In December 2007 about 350 adverse cases were registered among patients who had heparin injection, but only in January 2008 the first case was reported by Missouri Department of Health and Senior Services. Patients were found to have allergic reaction within few minutes after injection. At least four of these patients died.
In January Baxter recalled some lots of multi dose heparin, but the adverse reactions were still taking place. Among these reaction researchers note "difficulty breathing, nausea or vomiting, excessive sweating, falling blood pressure."
Heparin is a blood thinner made from pig intestines. It is being used mainly in kidney dialysis procedure to prevent clotting. Without heparin, dialysis patients may loose too much blood. The anticoagulant is also being widely used in heart bypass surgery.

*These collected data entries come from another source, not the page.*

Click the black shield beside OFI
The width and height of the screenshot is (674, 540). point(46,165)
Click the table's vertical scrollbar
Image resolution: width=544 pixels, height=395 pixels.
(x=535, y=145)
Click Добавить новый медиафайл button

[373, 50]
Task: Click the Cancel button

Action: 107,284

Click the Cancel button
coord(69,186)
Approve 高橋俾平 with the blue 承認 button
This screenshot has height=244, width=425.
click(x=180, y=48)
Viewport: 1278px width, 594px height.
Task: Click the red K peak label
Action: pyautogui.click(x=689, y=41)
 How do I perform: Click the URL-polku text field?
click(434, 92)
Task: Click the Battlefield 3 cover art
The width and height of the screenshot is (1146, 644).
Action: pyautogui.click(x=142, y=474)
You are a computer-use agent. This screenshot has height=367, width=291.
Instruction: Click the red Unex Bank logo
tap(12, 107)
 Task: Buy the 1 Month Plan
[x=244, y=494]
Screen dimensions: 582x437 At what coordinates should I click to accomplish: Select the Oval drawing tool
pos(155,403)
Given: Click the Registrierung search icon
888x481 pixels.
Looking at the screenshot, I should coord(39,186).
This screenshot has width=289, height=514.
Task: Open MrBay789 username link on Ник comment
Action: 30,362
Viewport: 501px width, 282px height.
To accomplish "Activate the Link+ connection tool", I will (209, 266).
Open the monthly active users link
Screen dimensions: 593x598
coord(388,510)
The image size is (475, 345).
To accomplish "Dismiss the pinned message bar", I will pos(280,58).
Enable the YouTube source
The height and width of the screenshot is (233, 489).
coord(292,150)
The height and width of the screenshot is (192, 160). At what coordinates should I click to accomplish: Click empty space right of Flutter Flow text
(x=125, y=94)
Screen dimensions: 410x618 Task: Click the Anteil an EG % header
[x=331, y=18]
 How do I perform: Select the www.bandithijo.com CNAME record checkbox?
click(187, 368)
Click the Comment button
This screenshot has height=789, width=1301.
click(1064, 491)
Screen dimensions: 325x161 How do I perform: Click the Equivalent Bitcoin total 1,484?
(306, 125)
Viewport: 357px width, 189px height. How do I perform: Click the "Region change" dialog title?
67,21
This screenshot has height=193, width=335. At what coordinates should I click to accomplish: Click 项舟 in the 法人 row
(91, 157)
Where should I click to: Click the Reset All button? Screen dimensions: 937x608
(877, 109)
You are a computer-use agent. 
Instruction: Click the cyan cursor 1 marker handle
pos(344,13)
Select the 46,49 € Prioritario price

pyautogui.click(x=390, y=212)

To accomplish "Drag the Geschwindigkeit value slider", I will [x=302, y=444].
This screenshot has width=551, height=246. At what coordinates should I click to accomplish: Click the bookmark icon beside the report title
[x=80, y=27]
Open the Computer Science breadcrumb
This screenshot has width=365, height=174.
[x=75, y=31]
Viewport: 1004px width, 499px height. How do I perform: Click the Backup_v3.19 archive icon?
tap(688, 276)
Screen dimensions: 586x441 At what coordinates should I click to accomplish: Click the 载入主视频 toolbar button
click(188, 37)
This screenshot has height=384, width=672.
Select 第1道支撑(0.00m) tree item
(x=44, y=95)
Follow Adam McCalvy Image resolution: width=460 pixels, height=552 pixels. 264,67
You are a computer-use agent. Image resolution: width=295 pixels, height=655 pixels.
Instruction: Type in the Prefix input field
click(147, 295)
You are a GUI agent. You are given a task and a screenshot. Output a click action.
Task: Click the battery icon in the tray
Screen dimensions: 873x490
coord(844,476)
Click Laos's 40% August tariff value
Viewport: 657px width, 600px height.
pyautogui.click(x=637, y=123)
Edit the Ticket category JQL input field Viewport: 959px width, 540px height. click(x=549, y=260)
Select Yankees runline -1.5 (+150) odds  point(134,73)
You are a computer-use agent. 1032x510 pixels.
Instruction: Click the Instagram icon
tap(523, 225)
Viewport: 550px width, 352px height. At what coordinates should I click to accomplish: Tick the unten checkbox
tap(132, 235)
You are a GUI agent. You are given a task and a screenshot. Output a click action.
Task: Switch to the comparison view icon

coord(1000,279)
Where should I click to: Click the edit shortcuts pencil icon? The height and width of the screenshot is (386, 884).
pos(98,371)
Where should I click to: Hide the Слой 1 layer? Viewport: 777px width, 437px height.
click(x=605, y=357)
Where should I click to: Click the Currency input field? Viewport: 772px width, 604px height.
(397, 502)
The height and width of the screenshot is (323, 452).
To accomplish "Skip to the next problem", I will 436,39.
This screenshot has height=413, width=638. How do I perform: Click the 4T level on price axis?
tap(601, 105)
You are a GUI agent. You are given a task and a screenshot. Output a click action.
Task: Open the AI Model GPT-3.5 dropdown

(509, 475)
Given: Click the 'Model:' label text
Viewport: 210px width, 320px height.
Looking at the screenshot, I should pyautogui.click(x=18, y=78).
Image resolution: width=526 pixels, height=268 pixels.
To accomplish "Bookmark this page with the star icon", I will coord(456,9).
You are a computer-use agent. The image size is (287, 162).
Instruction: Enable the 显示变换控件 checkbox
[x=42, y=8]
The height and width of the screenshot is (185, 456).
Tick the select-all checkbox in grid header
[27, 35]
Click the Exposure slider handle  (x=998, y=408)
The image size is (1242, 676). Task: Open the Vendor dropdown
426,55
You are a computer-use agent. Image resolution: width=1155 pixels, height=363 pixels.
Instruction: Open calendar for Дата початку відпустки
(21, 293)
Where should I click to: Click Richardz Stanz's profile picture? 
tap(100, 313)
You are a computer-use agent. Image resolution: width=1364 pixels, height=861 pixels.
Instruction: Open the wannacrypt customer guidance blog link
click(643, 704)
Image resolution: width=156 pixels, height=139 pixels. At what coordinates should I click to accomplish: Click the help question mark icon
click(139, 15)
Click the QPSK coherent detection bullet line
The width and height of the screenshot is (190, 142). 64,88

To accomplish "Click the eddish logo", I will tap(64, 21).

The U.S. Centers for Disease Control and Prevention, Food and Drug Administration Office of New Drugs and Baxter are investigating cases associated with heparin injection, but they still don't know the reason why allergic reactions happened. They only know that death cases were caused by high dose injection.
"FDA is currently collaborating with Baxter, the CDC and other experts to determine the root cause of the serious adverse events," said Dr. John Jenkins, director of the Food and Drug Administration's office of new drugs. "Investigators and scientists are conducting inspections of all facilities and processes involved in the manufacture of Baxter's heparin. FDA investigators and scientists are also conducting tests of samples of Baxter's product."
Since Baxter is producing half of heparin being used in United States, the drug recall will cause difficulties to doctors and those patients having dialysis or surgery. This is why Baxter is allowed to produce single dose vials and to keep multiple dose vials in distributution. The next major heparin producer is APP Pharmaceuticals, which is increasing drug production to avoid statewide shortage. AAP's product was also investigated by FDA, but no adverse reaction was found.
"A recall would result in an immediate and severe shortage of this medically necessary drug. FDA has concluded that it is better for the public health to allow the Baxter multiple dose vials of heparin to remain in distribution," Jenkins said.
There are several other drugs that can be used as blood thinners, but none of them is that efficient. Therefore, doctors yet don't have any alternative to heparin and still have to use it. FDA advises doctors to be watchful while using this drug. Only small dose injections are allowed, and the doctors must be prepared to react immediately in case of adverse reactions.